Ma serbo e croato sono la stessa lingua?


Ma serbo e croato sono la stessa lingua?”  Da diversi anni ormai mi viene posta questa domanda, non solo da amici e conoscenti giustamente confusi, ma anche da diverse agenzie di traduzione e interpretariato (il ché è tutto un dire). Se fate attenzione noterete la mia faccia sconsolata perché rispondere a questa domanda è nell’ordine: impossibile, pericoloso per la propria incolumità fisica e richiede più tempo che costruire l’arca di Noé.

Ho deciso quindi di approfittare della “tregua” estiva per cercare di dare una risposta che possa soddisfare anche chi come me, non è stato così folle da darsi alla croatistica.

Premessa generale

Avviso però che come in tutte le cose non esiste una verità assoluta, né una risposta giusta o sbagliata, e che NESSUNO è ancora concorde sulla risposta alla domanda, né i massimi letterati, né tantomento la gente comune. Per capirci, e i corregionali mi intenderanno, è un po come decidere chi ha inventato i tortellini, se gli Emiliani o i Romagnoli, solo con una guerra in mezzo da circa un milione di morti. Io stessa sarò sicuramente criticata/attaccata/invitata a bere rakija per aver scritto questo post, abbiate pietà di me e perdonate le semplificazioni estreme.

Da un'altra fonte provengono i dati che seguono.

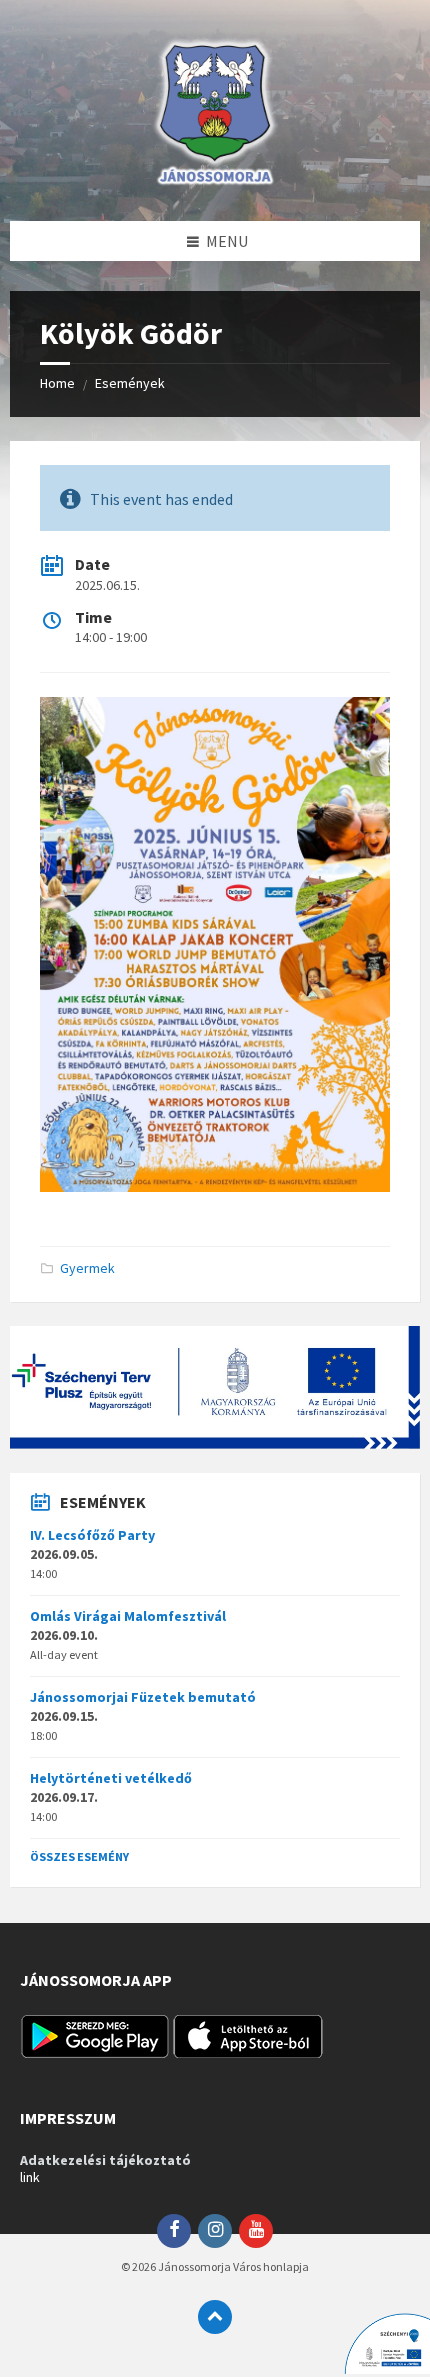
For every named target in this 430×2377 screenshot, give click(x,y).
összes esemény (79, 1856)
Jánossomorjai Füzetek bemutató (143, 1697)
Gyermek (87, 1268)
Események (130, 383)
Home (57, 383)
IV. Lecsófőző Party (92, 1535)
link (30, 2177)
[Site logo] (215, 182)
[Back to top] (215, 2317)
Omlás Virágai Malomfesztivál (128, 1616)
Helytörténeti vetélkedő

Per alcuni serbo, croato, bosniaco e montenegrino sono varianti regionali della stessa lingua (discorso diverso è quello dello sloveno, che si differenzia in modo più sostanziale), per altri lingue diverse. Chi ha ragione e chi ha torto? Nessuno ed entrambi.

Per spiegare perché bisogna distinguere l’aspetto puramente linguistico da quello storico-politico.

Fattori storici

Il serbo-croato, che ufficialmente non esiste più, di questo statene certi, si iniziò ad affermare negli anni 30-40 del Novecento come compromesso di un continuum linguistico delle lingue parlate in quella regione. Il serbo fu standardizzato da Vuk Karadžić, il croato, tra gli altri, da Ljudevit Gaj.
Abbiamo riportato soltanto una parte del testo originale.